Castellarnau, que nació en un pueblo de Cataluña en 1979 y vive en Buenos Aires desde 2009, dice que el premio es “un gran espaldarazo en este oficio de la escritura que genera tanta incertidumbre e inseguridades”. “Los otros dos finalistas, Emiliano Monge y Rita Indiana, son escritores con muchísima más trayectoria. Para mí ya era un mérito y un regalo enorme estar entre ellos como finalista. Cuando me enteré de que Quema había resultado ganadora, tuve un momento de shock y duda terrible”, confiesa la escritora a Página/12. “Durante unos días estuve convencida de que se habían equivocado”. El año empezó de la peor manera posible: Ariadna fue despedida del ministerio de Cultura de la Nación junto a 500 compañeros. “Fue bastante traumático, especialmente por los modos en que se realizó ese despido masivo, sin entrevista previa ni análisis de las capacidades y funciones desempeñadas. Pero el premio medio que pone las cosas en su lugar; es una especie de triunfo simbólico porque cuando me echaron y luego me ofrecieron reincorporarme tomé la decisión de no seguir trabajando. No me sentía a gusto en un lugar donde se trataba a los trabajadores de ese modo”.

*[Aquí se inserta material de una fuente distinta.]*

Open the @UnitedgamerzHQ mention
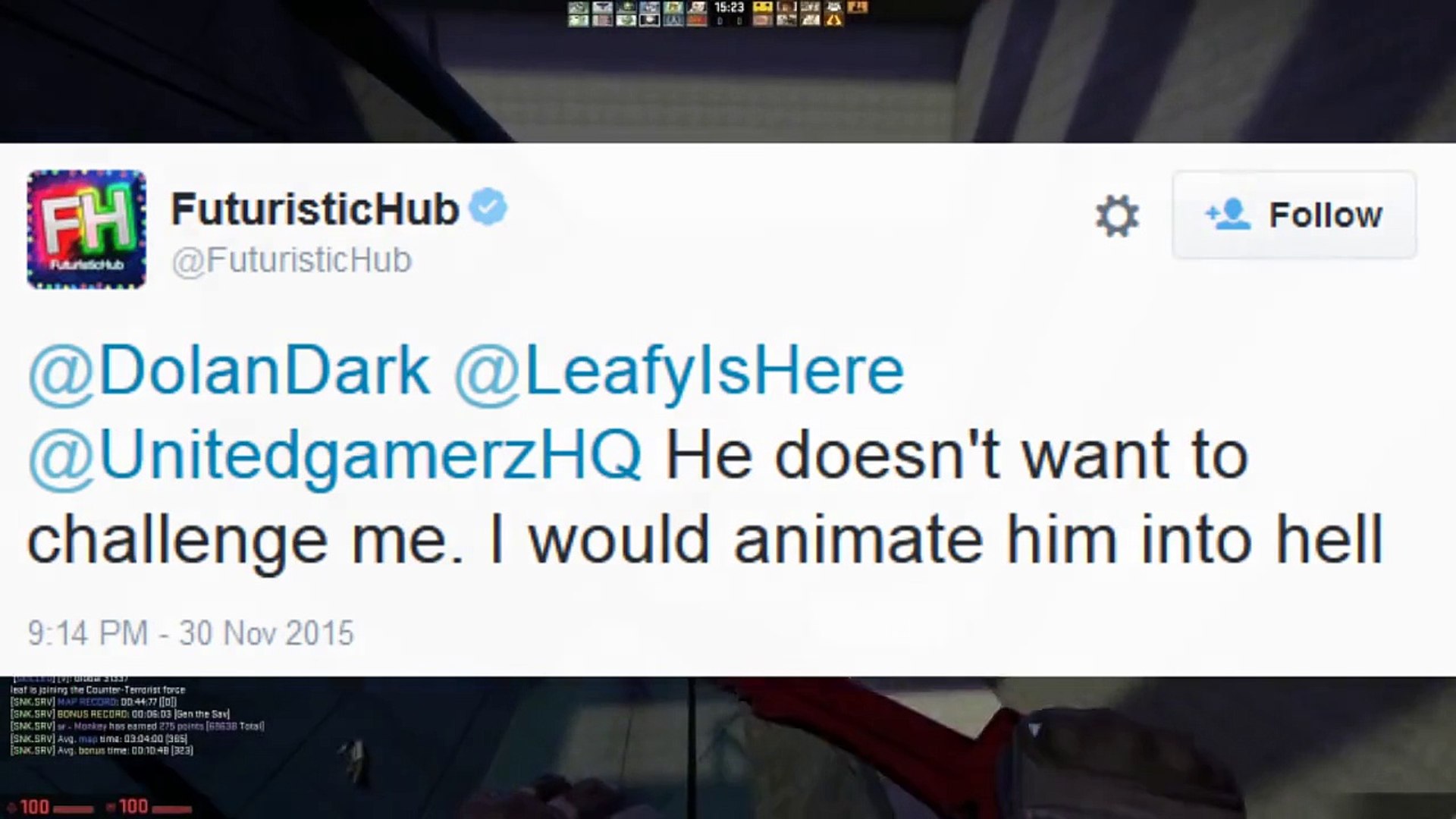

–Hay una frase inicial de la novela que resuena una y otra vez: “Morirse de hambre no tiene nada de simbólico”. ¿Por ahí empezó Quema, con la idea de un mundo que se acaba y todo lo que queda son como despojos humanos?
–Quema empezó cuando nació mi hija. Fui madre en Argentina, lejos de mi país y durante un tiempo me sentí justamente así: un poco desesperada y asustada. También por las noticias que llegaban de España, en el peor momento de la crisis, con amigos que la estaban pasando mal. “Hambre” fue la primera historia que escribí y la que salió casi de corrido. Las demás las edité un montón, pero esta quedó casi intacta. “Morirse de hambre no tiene nada de simbólico” significa justamente eso: morirse de hambre es un hecho, duele, es desesperante, uno no puede abstraerse. Esto les pasa a todos los personajes de la novela, que se encuentran frente a ese estado primitivo, que sufren esa vuelta a la ética básica de la supervivencia y tienen que rearmarse como pueden, con lo que tienen, con lo que les queda.
–Quizá por lo posapocalíptico, la atmósfera de la novela remite a Plop, de Rafael Pinedo. ¿Qué lecturas, qué autores, están en diálogo en Quema?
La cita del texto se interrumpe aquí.